-- Begin ROWS --

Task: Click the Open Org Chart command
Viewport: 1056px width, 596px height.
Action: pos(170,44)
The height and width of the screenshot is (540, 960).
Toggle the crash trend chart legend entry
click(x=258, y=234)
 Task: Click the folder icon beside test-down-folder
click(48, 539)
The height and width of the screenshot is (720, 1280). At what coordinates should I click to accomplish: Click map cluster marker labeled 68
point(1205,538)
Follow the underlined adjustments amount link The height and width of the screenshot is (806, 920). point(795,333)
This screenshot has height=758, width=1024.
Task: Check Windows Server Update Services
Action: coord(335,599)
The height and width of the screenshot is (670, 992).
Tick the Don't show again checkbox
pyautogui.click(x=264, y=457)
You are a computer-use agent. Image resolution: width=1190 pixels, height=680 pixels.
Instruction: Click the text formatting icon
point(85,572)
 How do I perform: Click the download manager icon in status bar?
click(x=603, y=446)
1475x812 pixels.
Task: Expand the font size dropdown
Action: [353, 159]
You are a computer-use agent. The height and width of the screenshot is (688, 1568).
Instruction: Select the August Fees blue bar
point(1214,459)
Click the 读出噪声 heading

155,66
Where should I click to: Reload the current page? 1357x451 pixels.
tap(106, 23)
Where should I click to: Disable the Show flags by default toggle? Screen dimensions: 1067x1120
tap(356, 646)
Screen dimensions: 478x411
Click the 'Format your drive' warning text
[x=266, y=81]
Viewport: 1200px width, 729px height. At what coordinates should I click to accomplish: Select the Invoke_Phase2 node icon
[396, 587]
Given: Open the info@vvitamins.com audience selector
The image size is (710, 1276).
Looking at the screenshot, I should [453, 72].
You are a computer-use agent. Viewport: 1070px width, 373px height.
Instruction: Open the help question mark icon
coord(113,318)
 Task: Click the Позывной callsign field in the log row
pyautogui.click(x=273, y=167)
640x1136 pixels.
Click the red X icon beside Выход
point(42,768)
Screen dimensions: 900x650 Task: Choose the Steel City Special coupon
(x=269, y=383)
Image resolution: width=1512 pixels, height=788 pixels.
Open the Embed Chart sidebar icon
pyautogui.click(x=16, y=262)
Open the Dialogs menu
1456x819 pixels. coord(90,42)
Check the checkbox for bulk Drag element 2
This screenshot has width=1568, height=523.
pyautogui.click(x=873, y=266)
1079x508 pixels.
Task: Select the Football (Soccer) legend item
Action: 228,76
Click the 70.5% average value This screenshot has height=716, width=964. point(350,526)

-- End ROWS --

TASK DESCRIPTION.
Copy out, word for word, every line of the records from the one containing "You are a computer-use agent. Viewport: 1070px" down to the one containing "1456x819 pixels. coord(90,42)", with both of those lines included and nothing else.

RESPONSE.
You are a computer-use agent. Viewport: 1070px width, 373px height.
Instruction: Open the help question mark icon
coord(113,318)
 Task: Click the Позывной callsign field in the log row
pyautogui.click(x=273, y=167)
640x1136 pixels.
Click the red X icon beside Выход
point(42,768)
Screen dimensions: 900x650 Task: Choose the Steel City Special coupon
(x=269, y=383)
Image resolution: width=1512 pixels, height=788 pixels.
Open the Embed Chart sidebar icon
pyautogui.click(x=16, y=262)
Open the Dialogs menu
1456x819 pixels. coord(90,42)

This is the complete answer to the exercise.